Der FPÖ gelang es nicht, ihre Position in den Regierungsverhandlungen durchzusetzen. Was ihr allerdings gelang, war die Verankerung eines Ultimatums im Regierungsprogramm."

Das Thema der Pflichtmitgliedschaft in den Kammern spielte im vergangenen Wahlkampf eine herausragende Rolle. Die Auseinandersetzungen um dieses Thema sind nicht neu. Die FPÖ, die seit ihren Anfängen in den 1950er-Jahren eine ablehnende Position zum sozialpartnerschaftlichen Einfluss auf die Politikgestaltung in Österreich bezog, startete in den 1990er-Jahren heftige Angriffe auf die Kammern.
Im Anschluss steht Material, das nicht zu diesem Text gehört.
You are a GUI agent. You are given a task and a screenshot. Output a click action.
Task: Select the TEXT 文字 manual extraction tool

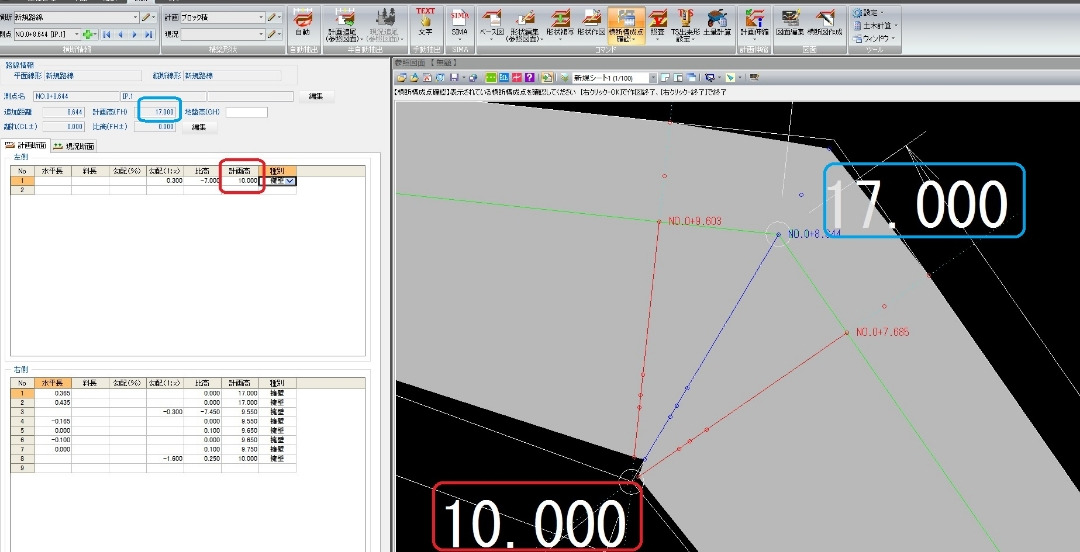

Die Pflichtmitgliedschaft in den Kammern wurde ebenso wie die Einkommensprivilegien von Kammerfunktionären in der Öffentlichkeit breit diskutiert. Selbst ÖVP und SPÖ, die mit den Interessenorganisationen traditionell eng vernetzt sind, gingen damals zu den Kammern auf Distanz. Das Koalitionsabkommen dieser beiden Parteien aus 1994 sah die Abhaltung einer Abstimmung über die Kammern vor. Das Ergebnis der 1996 durchgeführten Urabstimmung war für die Kammern, insbesondere für die Arbeiterkammern, sehr positiv. Das Thema der Pflichtmitgliedschaft trat in der Folgezeit vorerst in den Hintergrund der politischen Auseinandersetzungen.
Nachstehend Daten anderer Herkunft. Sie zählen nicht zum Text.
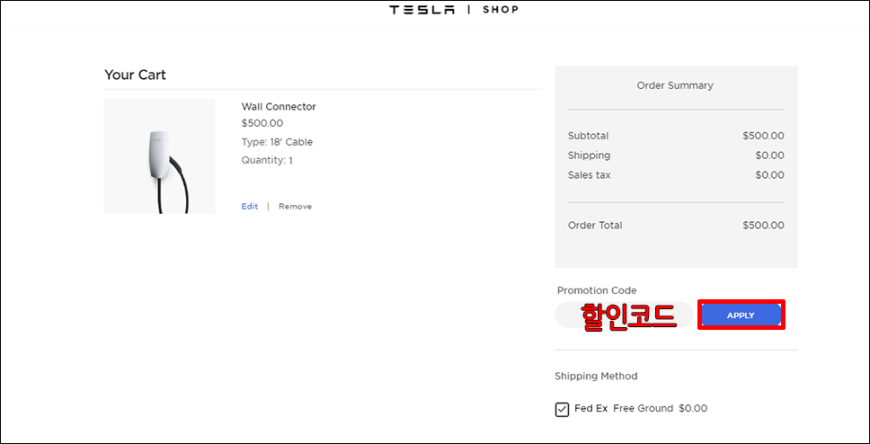Click the Order Summary heading
Screen dimensions: 870x444
click(675, 85)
Drohgebärden gegen die Opposition

Mit der Beteiligung der FPÖ an der Regierung Schüssel im Jahr 2000 waren die Kammern, ihre Finanzierung und politische Mitgestaltungsfunktion erneut Angriffspunkte. Jörg Haider propagierte in den ersten Monaten der neuen Regierung einen Eingriff in die Finanzen der Kammern: Die Arbeiterkammerumlage sollte von 0,5 Prozent auf 0,3 Prozent des Bruttolohns der Kammermitglieder reduziert werden.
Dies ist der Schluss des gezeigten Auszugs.